OhDearGodLookAtThisMess · 23/01/2019 18:54

This is absolutely not about the effing skort anymore. Their pathetic attempts to "handle" this (and shut you up) are beyond appalling and you MUST somehow get to the Head for an official complaint about it.

Deputy Head of Pastoral Support, my arse! Angry

danceyourselfsilly · 23/01/2019 18:55

just thinking are you sure Dep Head and Head of Pastoral aren't the same - they are at our school so just wondered
just out of interest OP - how big is the school? wondering how a school can justify a Dep head of pastoral that's all

ilovemakkapakka · 23/01/2019 18:56

Agree with everyone else, it's unacceptable. While part of me might be inclined to let it go I would be worried that this harassing of your daughter could just continue with the correct people dealing with this. They clearly seem to be deliberately hiding this from the senior school management and if that is true those are some serious red flags. I would call the deputy head of pastoral care (Wtf) and tell them that if you don't receive a call from the head that you will feel obliged to go to the governers

ilovemakkapakka · 23/01/2019 18:57
  • without the correct....
flumpybear · 23/01/2019 18:58

Bloody hell - talk about dissemble, deflecting and trying to paper over the mess ... contact the head directly and tell them you don't believe he's been made aware and you'll be contacting them governors unless the matter is dealt with appropriately

PE teacher has been probably the worst offender and that was not mentioned - she's approached your daughter twice about something that's not her concern and tried to influence her, a minor, twice, then lied

CF PA has texted you on behalf of the school at midnight - under the schools name and lied that staff were supporting her ... again influencing ... without even investigating with you as the 'paying' parent

Her child lied as she's had the skorts since, and been seen wearing them

They're all liars and the word dissemble springs to mind ... I very much doubt the head or even deputy know about this

RandomMess · 23/01/2019 18:59

Is there an official complaints procedure? If you can't find one published I would ask for one.

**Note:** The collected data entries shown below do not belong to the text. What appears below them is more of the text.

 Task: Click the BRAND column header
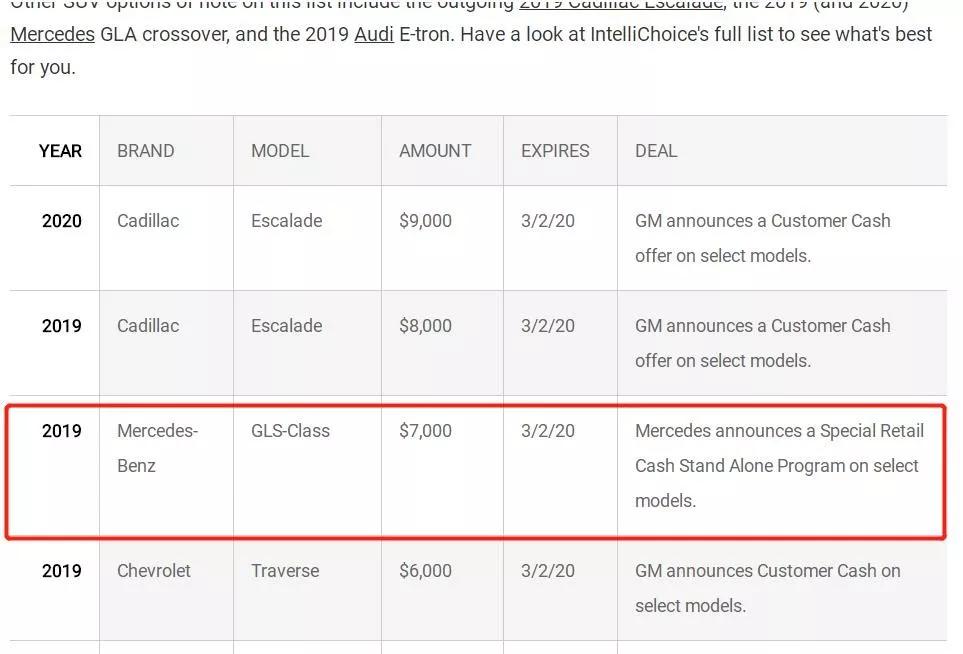click(145, 151)
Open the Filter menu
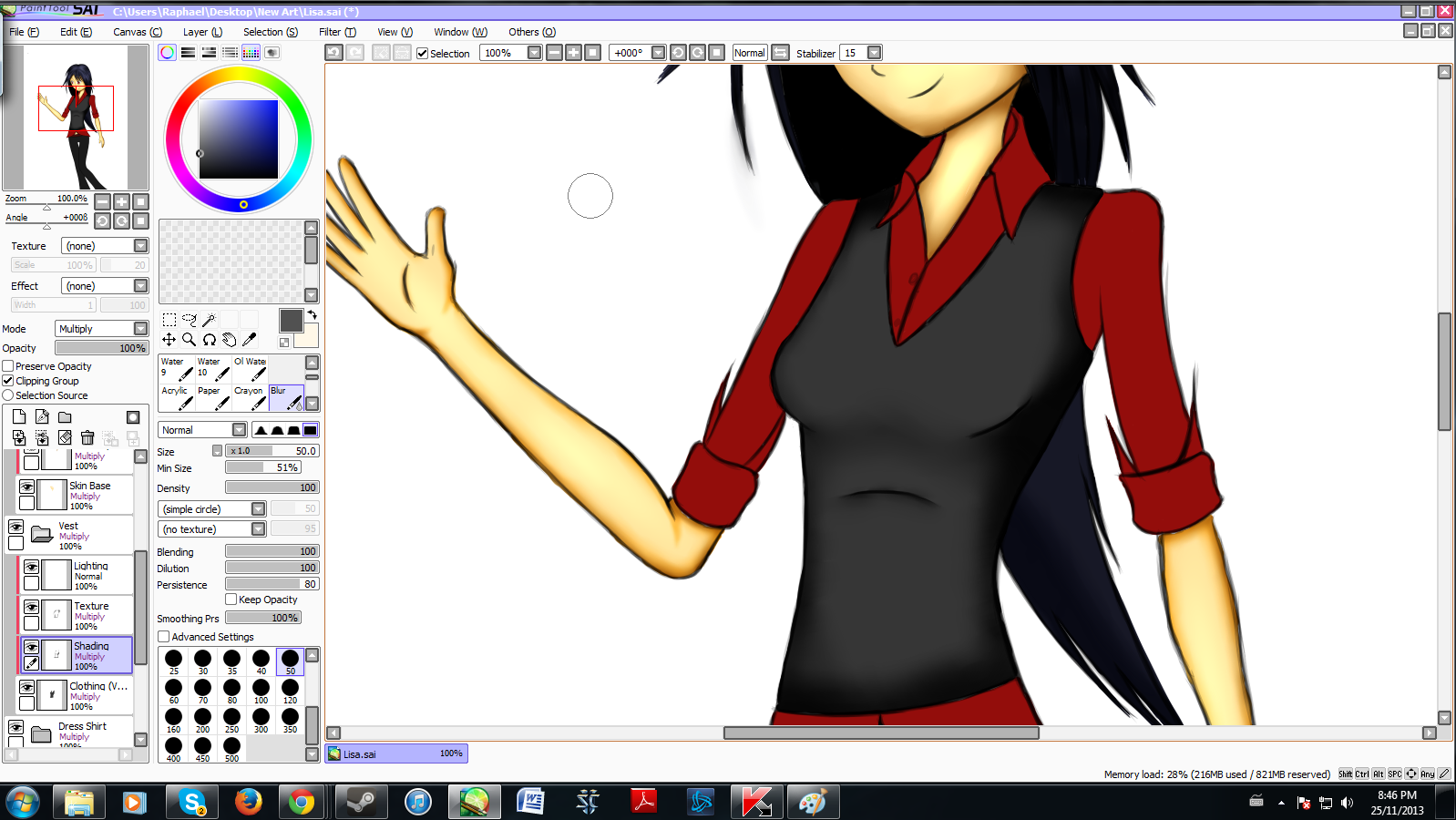The width and height of the screenshot is (1456, 820). 337,32
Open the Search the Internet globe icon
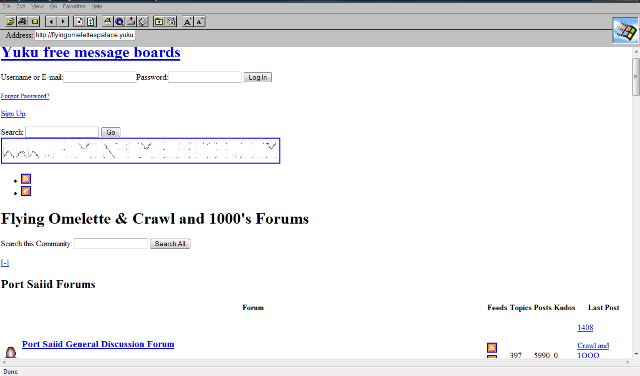This screenshot has width=640, height=376. coord(119,21)
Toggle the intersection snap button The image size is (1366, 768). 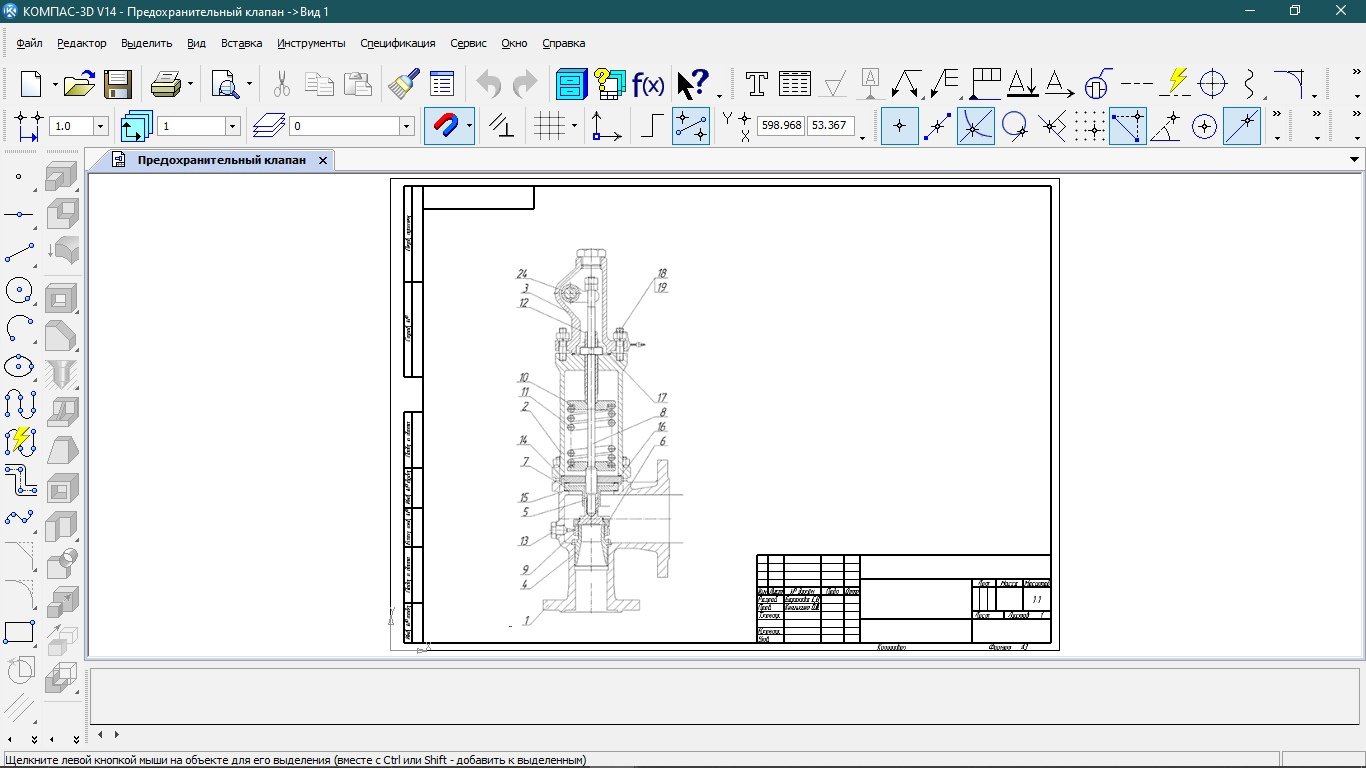coord(975,126)
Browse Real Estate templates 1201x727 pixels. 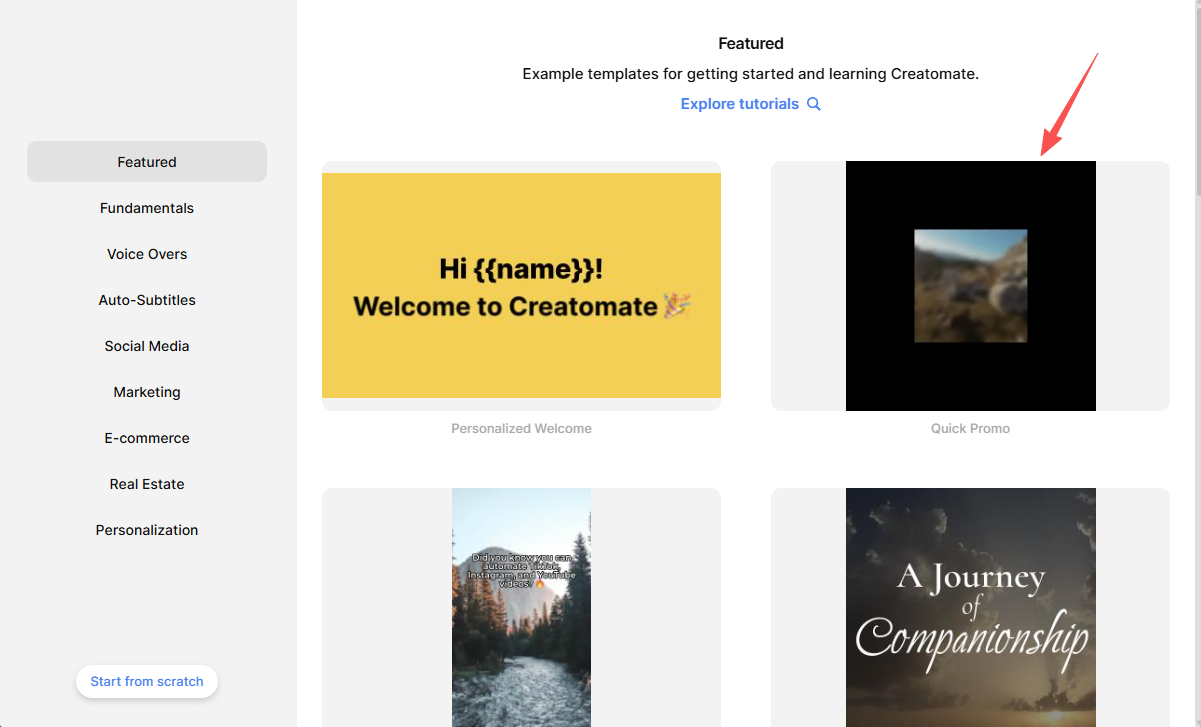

danceyourselfsilly · 23/01/2019 19:01

flumpy bear's right

stayathomegardener · 23/01/2019 19:03

Furious for you.

Part of me says leave it now but actually unless you flag this up with the head any potential payback against your DD over the next 7 years won't be in context.

And having had a Dd go through an independent school I'm pretty sure there will be payback unfortunately.

Definitely message the head directly and mention governors as the next step.